SOURCE RECORDS:
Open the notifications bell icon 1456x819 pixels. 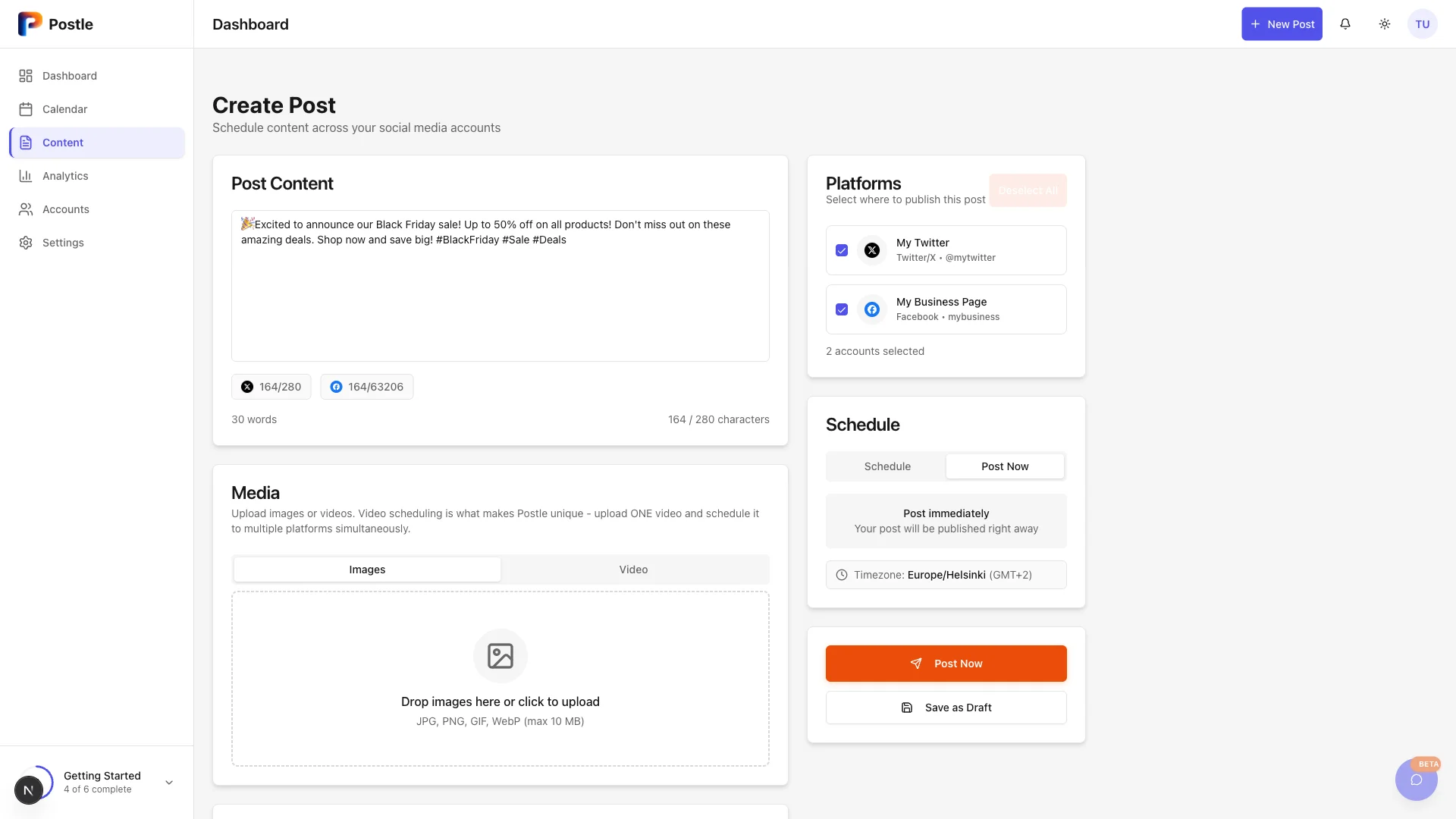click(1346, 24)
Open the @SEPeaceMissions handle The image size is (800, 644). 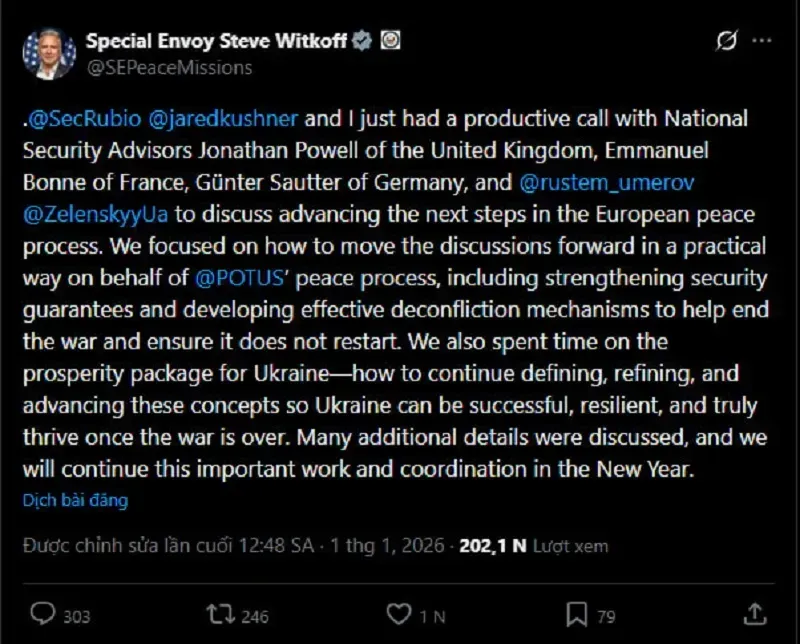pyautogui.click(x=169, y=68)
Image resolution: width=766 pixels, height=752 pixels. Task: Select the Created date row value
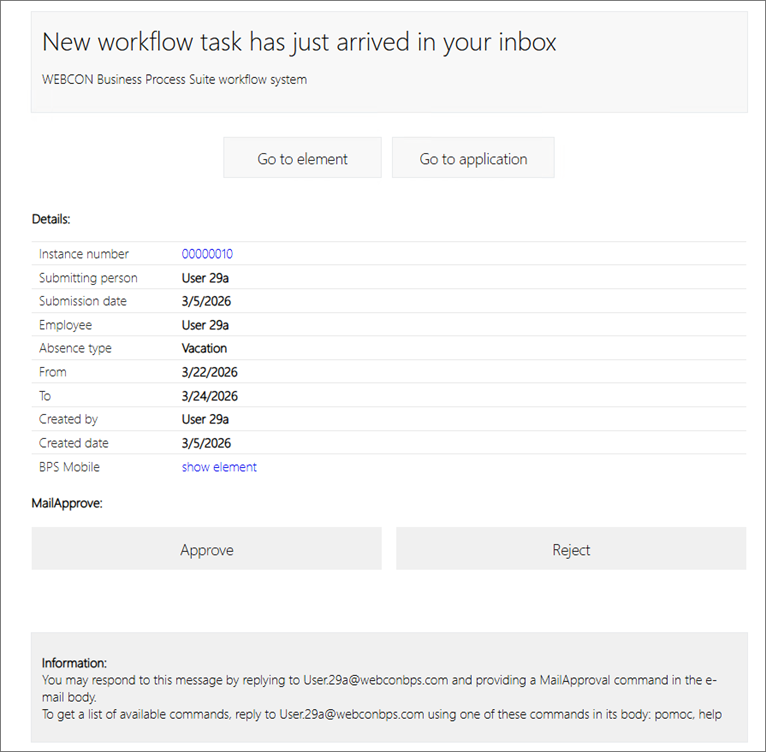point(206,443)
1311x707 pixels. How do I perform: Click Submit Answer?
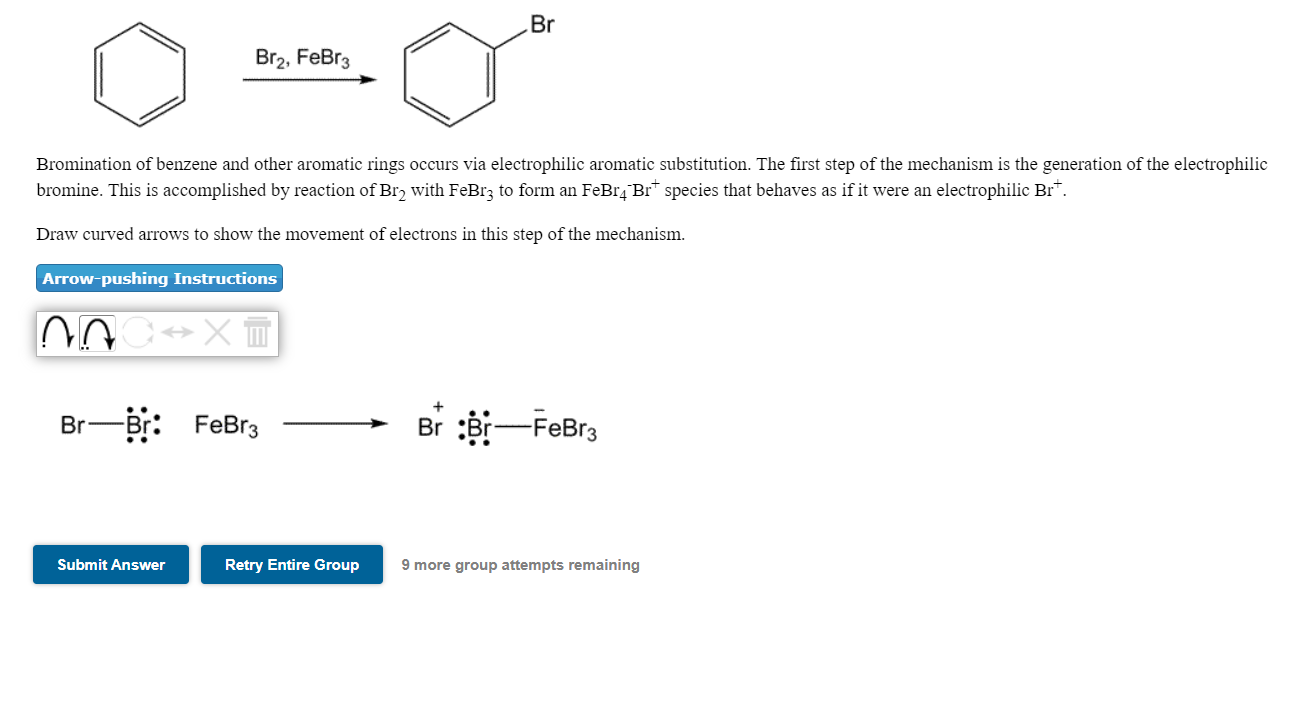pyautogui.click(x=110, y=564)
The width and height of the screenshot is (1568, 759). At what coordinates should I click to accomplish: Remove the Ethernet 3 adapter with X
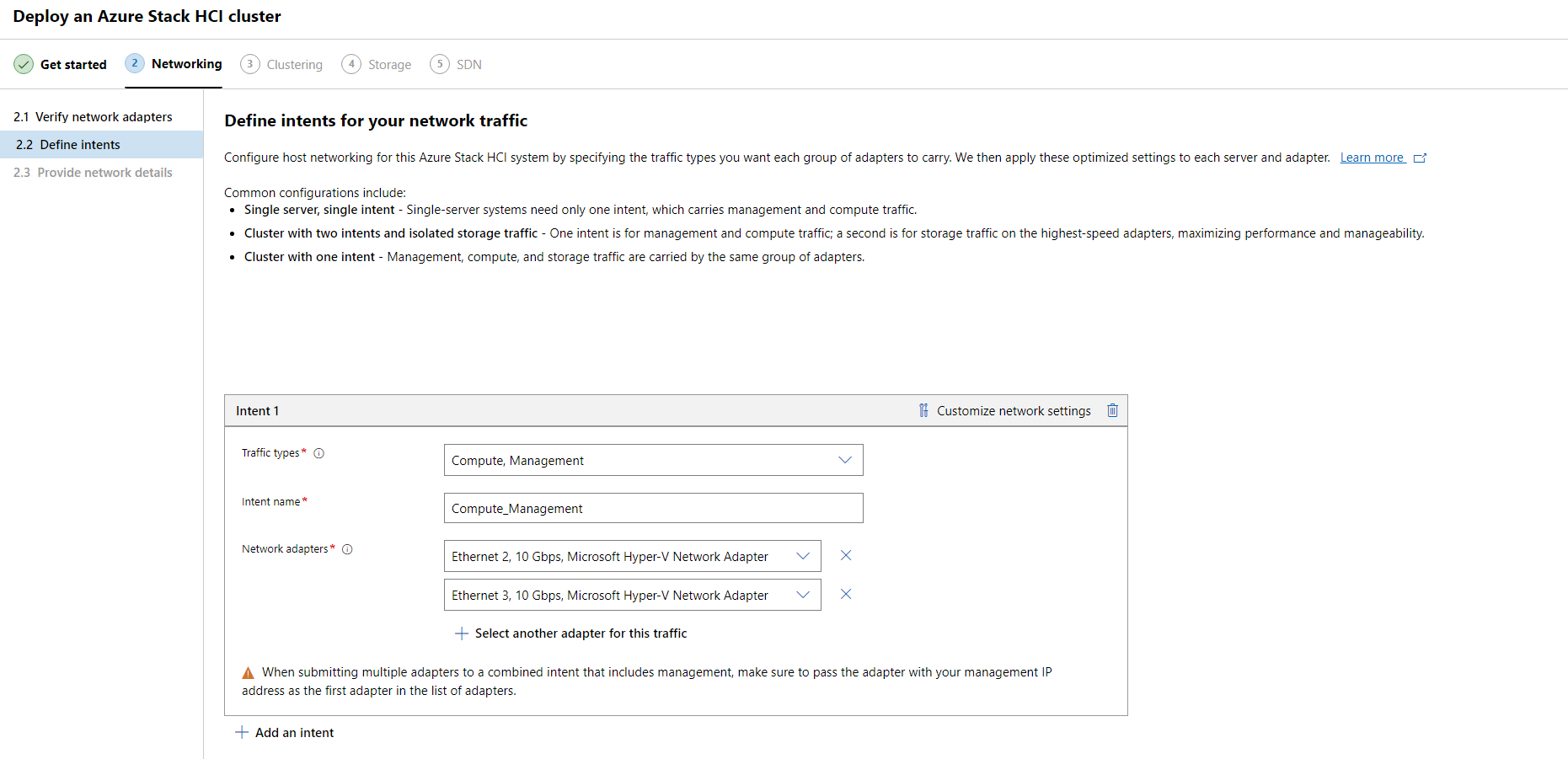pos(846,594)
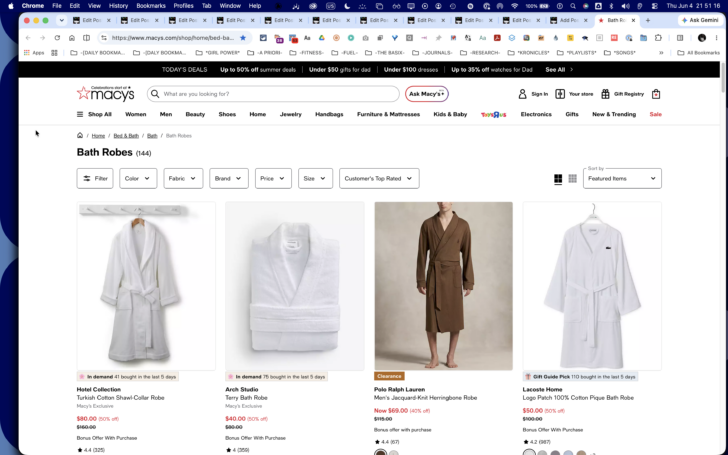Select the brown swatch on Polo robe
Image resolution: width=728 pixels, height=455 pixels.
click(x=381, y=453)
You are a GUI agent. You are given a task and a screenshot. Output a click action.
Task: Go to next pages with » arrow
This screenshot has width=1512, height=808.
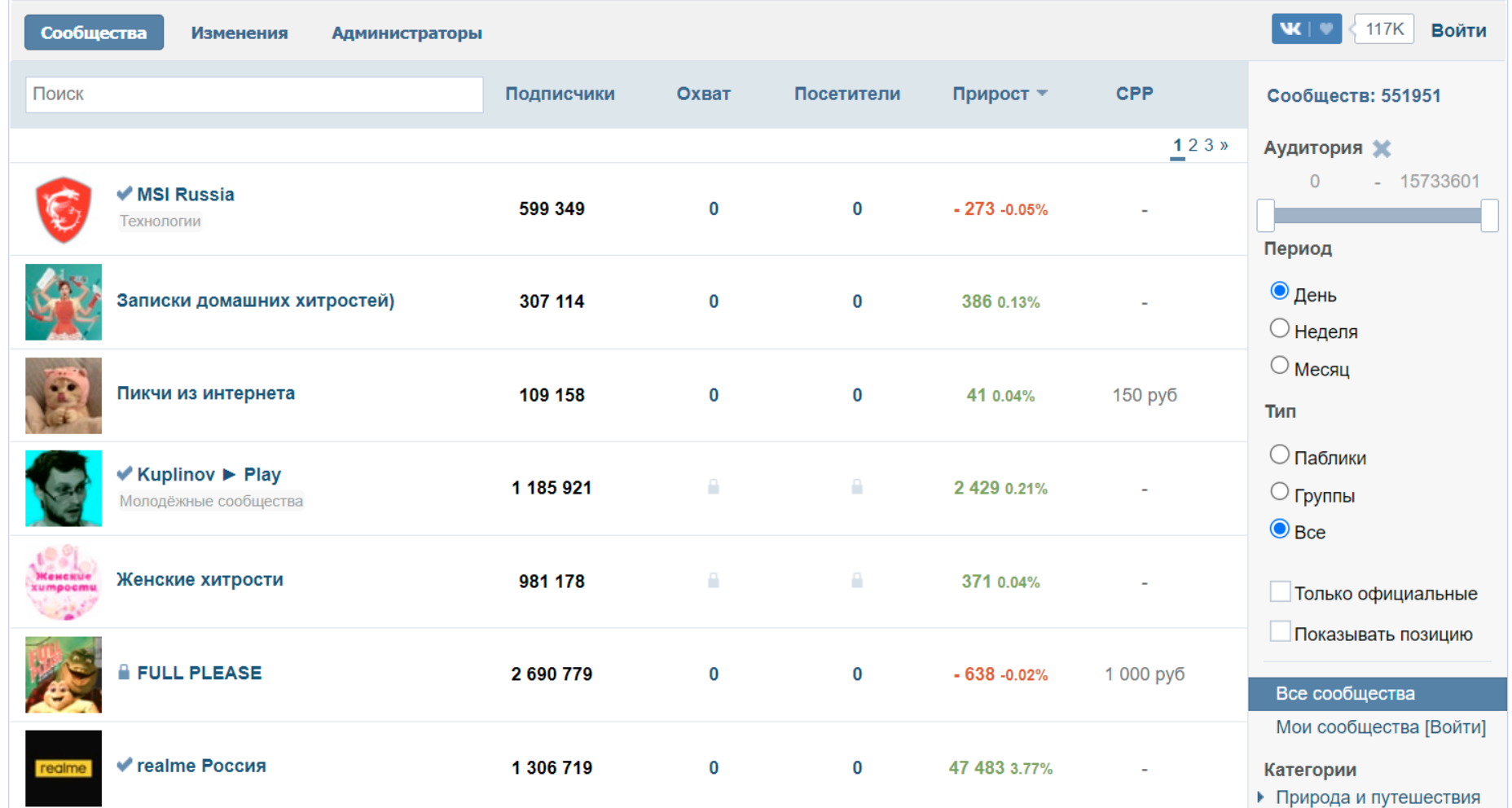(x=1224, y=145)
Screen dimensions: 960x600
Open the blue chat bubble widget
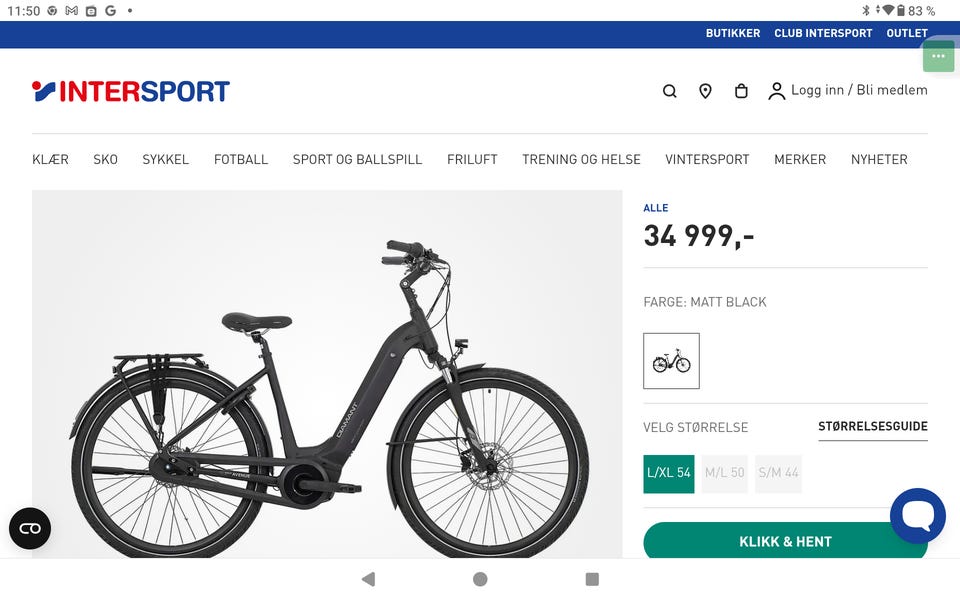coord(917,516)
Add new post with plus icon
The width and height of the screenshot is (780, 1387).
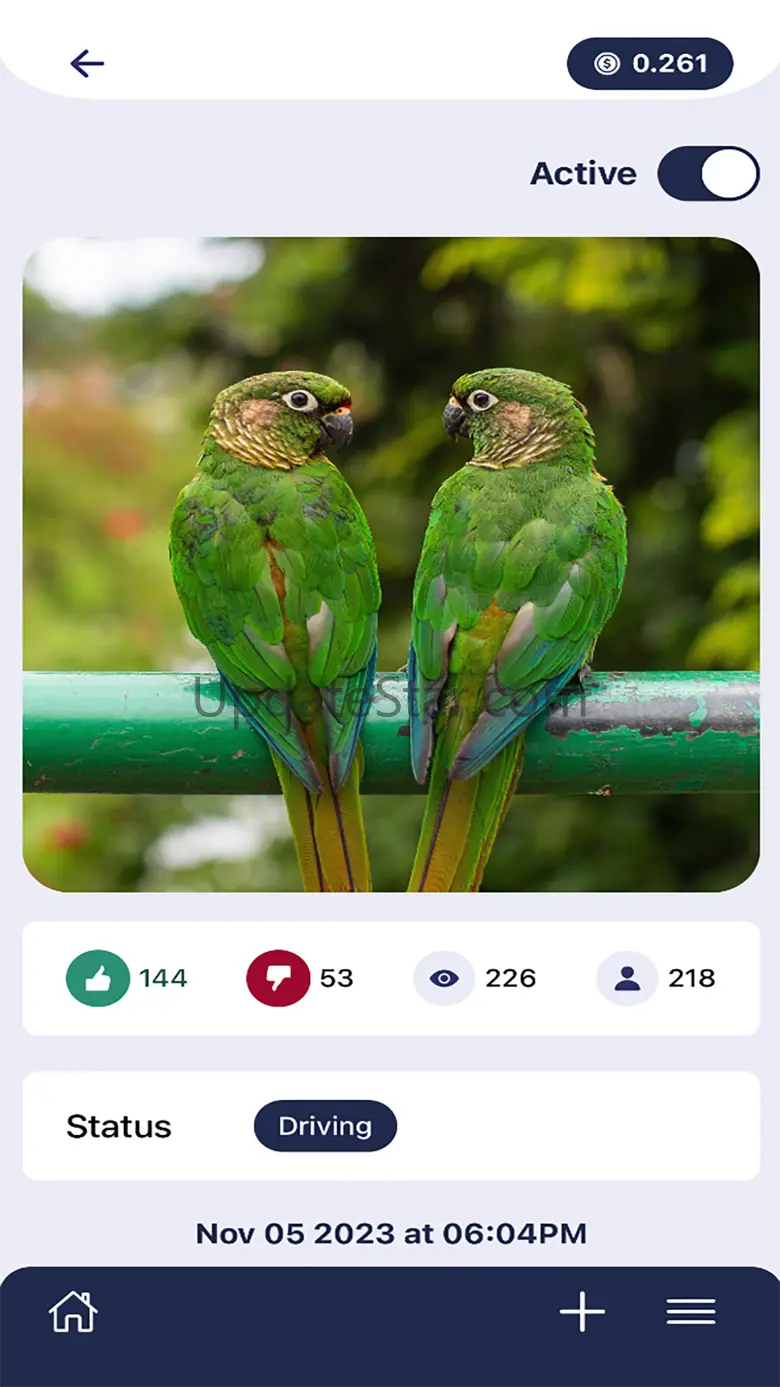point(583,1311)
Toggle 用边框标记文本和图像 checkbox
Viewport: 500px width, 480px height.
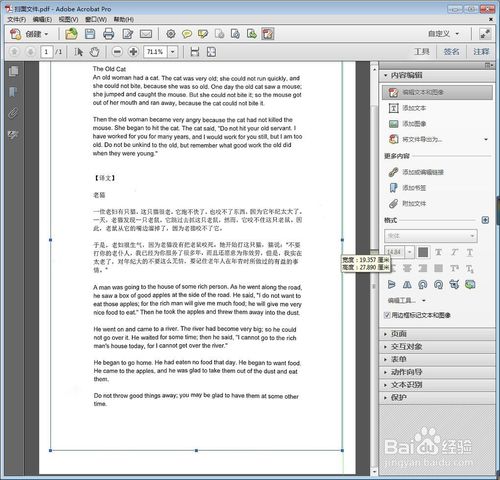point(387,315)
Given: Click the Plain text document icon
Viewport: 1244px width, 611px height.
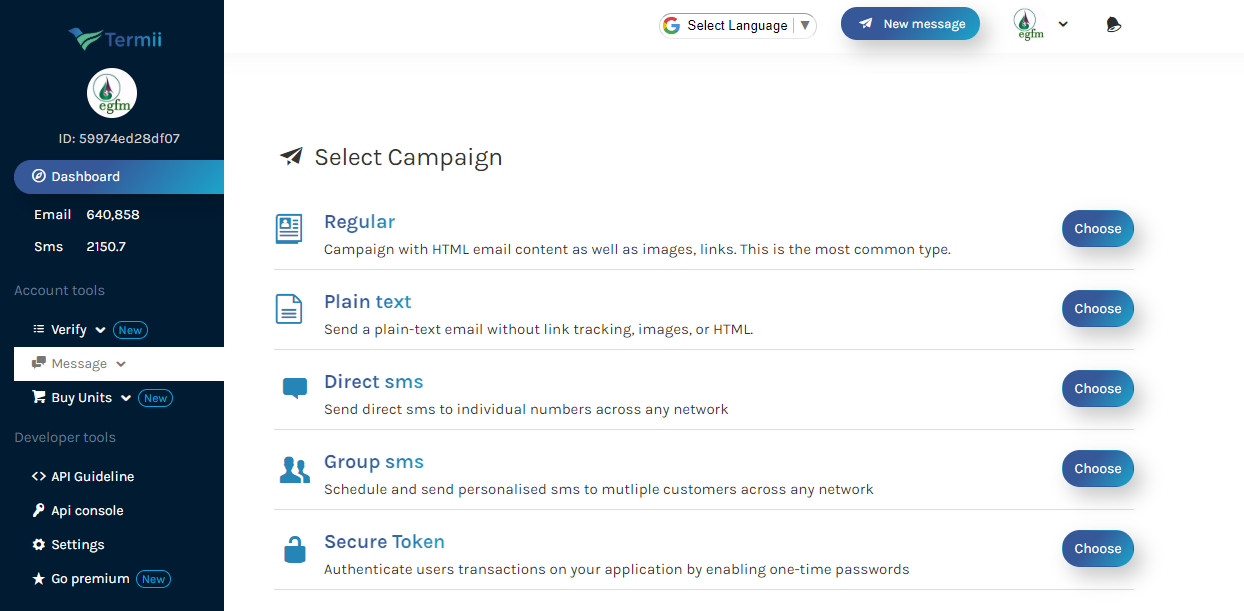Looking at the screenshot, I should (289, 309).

EXERCISE REQUIREMENTS:
Filter the records above, keeping every line that contains the string "resolution". Case counts, so match only that exact capitalization.

WORKED ANSWER:
Image resolution: width=766 pixels, height=752 pixels. Task: Select the Created date row value
Image resolution: width=728 pixels, height=455 pixels.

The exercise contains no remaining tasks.